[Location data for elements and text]
──────────────────────────────

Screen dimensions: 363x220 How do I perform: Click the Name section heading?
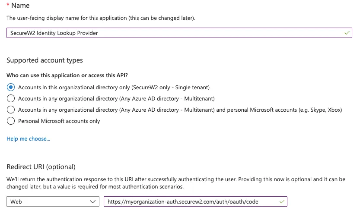(21, 6)
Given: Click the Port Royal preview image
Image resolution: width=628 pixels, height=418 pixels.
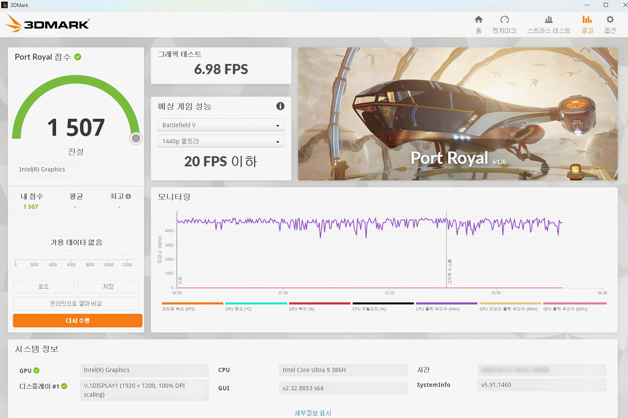Looking at the screenshot, I should (458, 114).
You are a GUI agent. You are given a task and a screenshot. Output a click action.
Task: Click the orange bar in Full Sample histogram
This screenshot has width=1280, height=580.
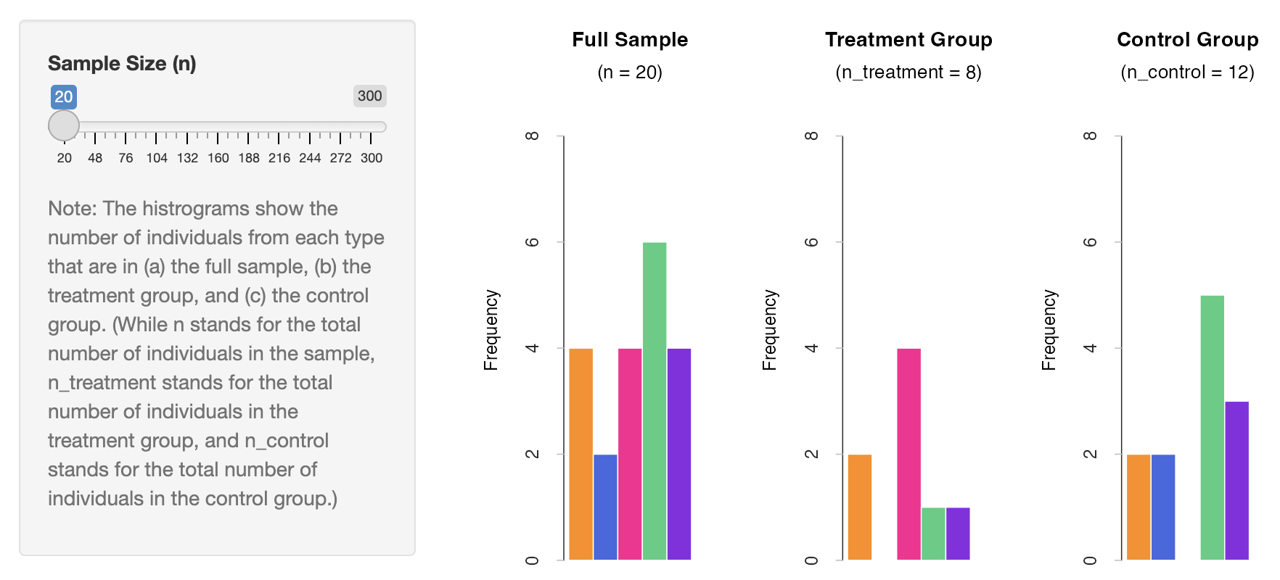tap(581, 454)
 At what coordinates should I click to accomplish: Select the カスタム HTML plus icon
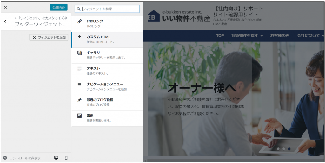point(80,37)
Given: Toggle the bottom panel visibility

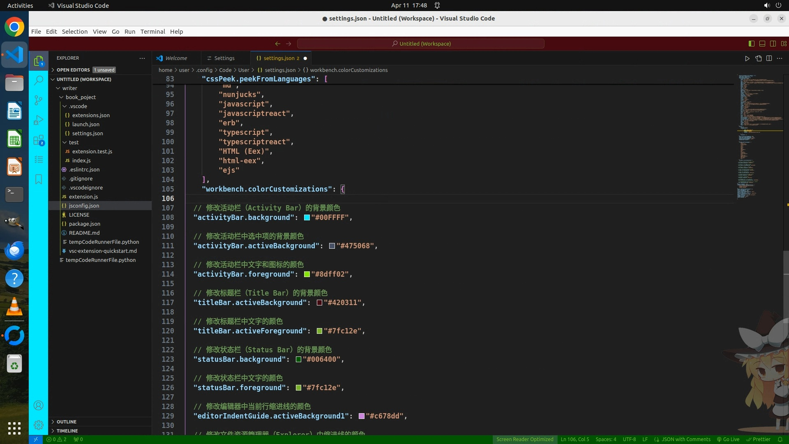Looking at the screenshot, I should point(762,44).
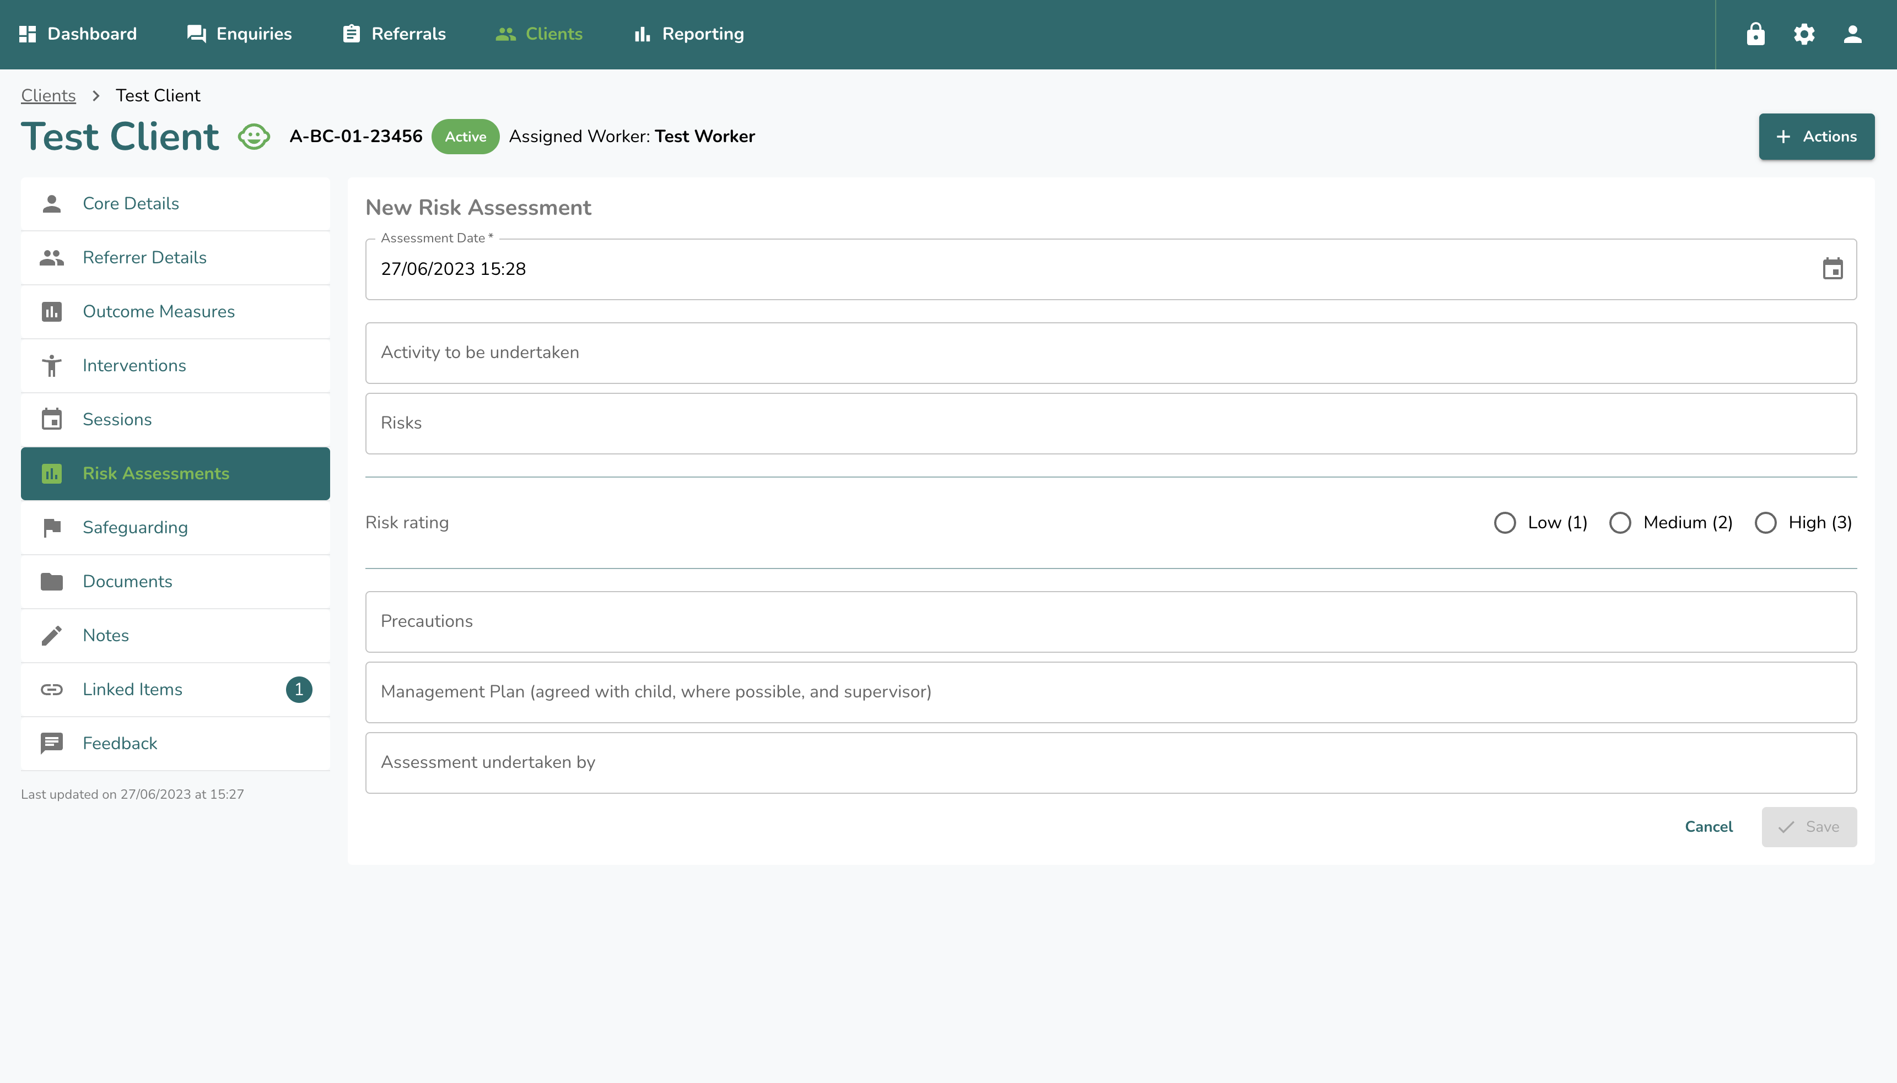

──────────────────────────────

Reproduce every line of the entries above word for word, leaving out the pictures.

Screen dimensions: 363x220 How do I perform: Click the Name section heading?
(21, 6)
Given: Click the Port Royal preview image
Image resolution: width=628 pixels, height=418 pixels.
Looking at the screenshot, I should (458, 114).
You are a GUI agent. You are given a task and a screenshot. Output a click action.
Task: Click the orange bar in Full Sample histogram
This screenshot has width=1280, height=580.
tap(581, 454)
 At what coordinates should I click to accomplish: Select the カスタム HTML plus icon
point(80,37)
Given: Toggle the bottom panel visibility

Looking at the screenshot, I should point(762,44).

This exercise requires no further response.